The worst-case scenario occurs when we have many combinations to reach the target. The time complexity can be expressed as \(O(2^n)\), where ‘n’ is the maximum number of recursive calls. In this context, ‘n’ corresponds to the number of elements in the candidates
list, and it may be up to 30 (as per the constraints). However, the actual number of combinations explored is generally much smaller because we eliminate branches when the target becomes negative, and we skip over candidates that cannot lead to a solution. The sorting step also helps to optimize the search.
Space Complexity: The space complexity is determined by the auxiliary space used for storing the results and the stack space for the recursive calls.
The space required for the
result
list can be up to \(O(2^n)\) in the worst case because each combination is stored.The stack space for the recursive calls can also be up to O(n) in the worst case, where ‘n’ is the number of elements in the
candidates
list.
Therefore, the overall space complexity of the function is \(O(2^n + n)\). However, in practice, the space used for the results list is often the dominant factor, and the actual space used may be much smaller than 2^n because not all combinations are explored.

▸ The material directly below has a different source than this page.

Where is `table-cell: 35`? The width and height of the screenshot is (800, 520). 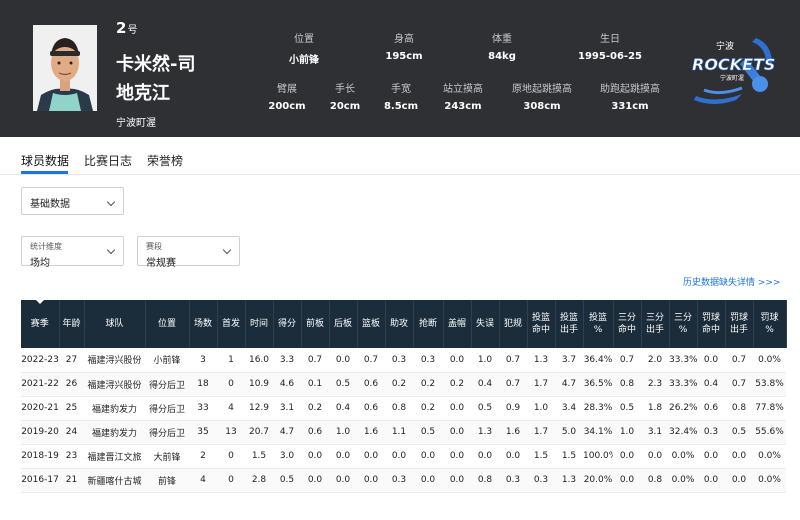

In summary, the time complexity is exponential but typically smaller in practice due to optimization, and the space complexity is influenced by the number of results and the depth of the recursion.
Challenging Exercises:#
Find the Number of Unique Combinations: Instead of listing all unique combinations, modify the function to return the count of unique combinations that sum to the target.
Combinations with a Maximum Value: Add a maximum value constraint for each combination, so they cannot exceed a certain value. Modify the code to find combinations respecting this constraint.